Margaret M. Grubiak
In White Elephants on Campus: The Decline of the University Chapel in America, 1920–1960, Margaret M. Grubiak persuasively argues, through a careful selection of case studies, that the evolution of the architecture of new churches and chapels built on campuses reveals the shifting and declining role of religion within the mission of the modern American university. According to Grubiak, during the first half of the twentieth century, university leaders tended to view architecture as a means of retaining religion within an increasingly scientific and secular university. Initially, the construction of large-scale chapels was meant to advertise religion’s continued importance to the university mission. Lavish neo-Gothic chapels at historically Protestant schools, although counter to traditional Protestant imagery, were justified as an appeal to students’ emotions. New cathedral-style libraries and classroom buildings also re-imagined a place for religion on campuses no longer tied to their founding religious denominations.

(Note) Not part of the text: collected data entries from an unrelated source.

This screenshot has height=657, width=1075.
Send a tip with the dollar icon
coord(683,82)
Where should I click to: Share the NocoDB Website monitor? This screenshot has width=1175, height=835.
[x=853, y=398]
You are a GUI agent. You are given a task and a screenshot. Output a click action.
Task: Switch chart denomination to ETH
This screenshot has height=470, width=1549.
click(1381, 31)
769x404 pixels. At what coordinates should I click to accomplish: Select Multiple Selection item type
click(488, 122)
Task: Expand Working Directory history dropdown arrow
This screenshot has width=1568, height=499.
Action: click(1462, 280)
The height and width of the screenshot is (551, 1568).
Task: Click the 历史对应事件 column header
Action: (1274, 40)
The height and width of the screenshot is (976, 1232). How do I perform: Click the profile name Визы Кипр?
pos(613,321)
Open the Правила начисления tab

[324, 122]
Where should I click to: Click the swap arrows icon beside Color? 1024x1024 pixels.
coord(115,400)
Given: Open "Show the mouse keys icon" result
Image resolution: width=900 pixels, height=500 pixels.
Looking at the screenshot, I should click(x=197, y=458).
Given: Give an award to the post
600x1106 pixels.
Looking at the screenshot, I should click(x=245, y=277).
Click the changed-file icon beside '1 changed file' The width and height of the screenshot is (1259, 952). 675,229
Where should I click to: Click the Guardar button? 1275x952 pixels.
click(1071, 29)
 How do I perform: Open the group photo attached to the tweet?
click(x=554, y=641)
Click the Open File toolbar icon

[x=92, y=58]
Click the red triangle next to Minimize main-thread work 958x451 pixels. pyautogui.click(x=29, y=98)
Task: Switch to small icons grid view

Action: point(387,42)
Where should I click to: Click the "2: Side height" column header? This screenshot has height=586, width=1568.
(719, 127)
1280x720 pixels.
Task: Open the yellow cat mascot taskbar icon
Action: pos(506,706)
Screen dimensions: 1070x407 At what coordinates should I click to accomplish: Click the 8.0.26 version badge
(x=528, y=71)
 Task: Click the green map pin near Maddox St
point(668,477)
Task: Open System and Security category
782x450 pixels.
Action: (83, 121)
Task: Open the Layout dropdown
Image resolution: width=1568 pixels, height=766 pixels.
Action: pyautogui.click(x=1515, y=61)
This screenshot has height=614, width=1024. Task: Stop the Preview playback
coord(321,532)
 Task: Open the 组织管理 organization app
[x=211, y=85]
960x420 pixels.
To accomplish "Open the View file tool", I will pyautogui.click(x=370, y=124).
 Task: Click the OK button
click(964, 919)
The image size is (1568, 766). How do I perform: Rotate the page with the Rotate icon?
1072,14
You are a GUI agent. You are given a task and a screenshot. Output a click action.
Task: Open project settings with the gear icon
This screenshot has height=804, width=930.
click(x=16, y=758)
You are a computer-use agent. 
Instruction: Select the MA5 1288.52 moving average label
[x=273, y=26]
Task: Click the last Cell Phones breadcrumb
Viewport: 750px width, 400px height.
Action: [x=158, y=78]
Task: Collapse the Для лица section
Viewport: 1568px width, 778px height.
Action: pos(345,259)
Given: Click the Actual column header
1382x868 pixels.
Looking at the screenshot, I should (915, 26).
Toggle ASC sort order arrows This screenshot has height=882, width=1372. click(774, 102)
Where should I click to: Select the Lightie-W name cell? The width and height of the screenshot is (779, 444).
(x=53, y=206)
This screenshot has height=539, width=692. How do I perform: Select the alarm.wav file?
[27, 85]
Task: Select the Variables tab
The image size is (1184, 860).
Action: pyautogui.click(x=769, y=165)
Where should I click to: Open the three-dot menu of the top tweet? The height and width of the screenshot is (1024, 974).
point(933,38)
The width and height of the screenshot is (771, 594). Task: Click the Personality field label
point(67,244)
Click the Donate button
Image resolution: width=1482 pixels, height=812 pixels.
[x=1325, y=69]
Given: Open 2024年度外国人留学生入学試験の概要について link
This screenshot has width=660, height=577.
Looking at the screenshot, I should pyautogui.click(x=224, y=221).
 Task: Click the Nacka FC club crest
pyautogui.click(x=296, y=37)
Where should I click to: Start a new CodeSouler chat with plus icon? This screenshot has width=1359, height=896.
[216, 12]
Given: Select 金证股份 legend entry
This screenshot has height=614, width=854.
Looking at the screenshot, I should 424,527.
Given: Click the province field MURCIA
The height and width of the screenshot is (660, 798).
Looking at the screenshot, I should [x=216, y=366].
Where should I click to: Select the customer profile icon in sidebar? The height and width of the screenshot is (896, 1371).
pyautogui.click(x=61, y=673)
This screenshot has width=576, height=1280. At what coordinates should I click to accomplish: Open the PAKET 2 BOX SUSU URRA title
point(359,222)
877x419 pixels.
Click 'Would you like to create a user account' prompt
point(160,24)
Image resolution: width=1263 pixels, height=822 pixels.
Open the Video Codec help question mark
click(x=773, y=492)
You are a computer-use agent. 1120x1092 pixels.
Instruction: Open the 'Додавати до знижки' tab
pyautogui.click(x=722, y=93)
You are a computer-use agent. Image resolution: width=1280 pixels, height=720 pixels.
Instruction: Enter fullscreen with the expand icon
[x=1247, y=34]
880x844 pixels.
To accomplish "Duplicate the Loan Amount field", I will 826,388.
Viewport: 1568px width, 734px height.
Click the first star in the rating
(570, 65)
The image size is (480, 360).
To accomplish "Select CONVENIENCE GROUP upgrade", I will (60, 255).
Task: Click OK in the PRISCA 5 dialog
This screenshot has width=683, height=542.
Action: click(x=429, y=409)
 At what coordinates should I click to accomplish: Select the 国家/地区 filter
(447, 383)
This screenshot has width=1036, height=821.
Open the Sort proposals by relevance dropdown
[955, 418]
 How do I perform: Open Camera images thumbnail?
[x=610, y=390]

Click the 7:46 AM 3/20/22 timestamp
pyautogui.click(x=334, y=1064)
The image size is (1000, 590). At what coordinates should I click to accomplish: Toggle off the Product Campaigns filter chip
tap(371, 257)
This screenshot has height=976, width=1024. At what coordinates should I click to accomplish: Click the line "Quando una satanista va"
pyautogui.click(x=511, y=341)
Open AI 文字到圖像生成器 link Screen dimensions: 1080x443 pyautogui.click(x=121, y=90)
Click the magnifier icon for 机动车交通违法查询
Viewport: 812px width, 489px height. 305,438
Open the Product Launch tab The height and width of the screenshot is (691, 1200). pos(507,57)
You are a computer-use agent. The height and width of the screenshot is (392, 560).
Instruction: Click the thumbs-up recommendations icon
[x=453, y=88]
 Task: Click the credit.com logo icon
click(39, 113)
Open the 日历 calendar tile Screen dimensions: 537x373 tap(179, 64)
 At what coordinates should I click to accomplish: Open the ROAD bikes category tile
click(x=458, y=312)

Despite such attempts to reframe religion for the modern university, Grubiak shows that by the 1960s the architectural styles of new religious buildings had changed markedly. Postwar university chapels projected a less distinct image, with their small scale and intentionally nondenominational focus. By the mid-twentieth century, the prewar chapels had become “white elephants.” They are beautiful, monumental buildings that nevertheless stand outside the central concerns of the modern American university. Religious campus architecture had lost its value in an era where religion no longer played a central role in the formation and education of the American student.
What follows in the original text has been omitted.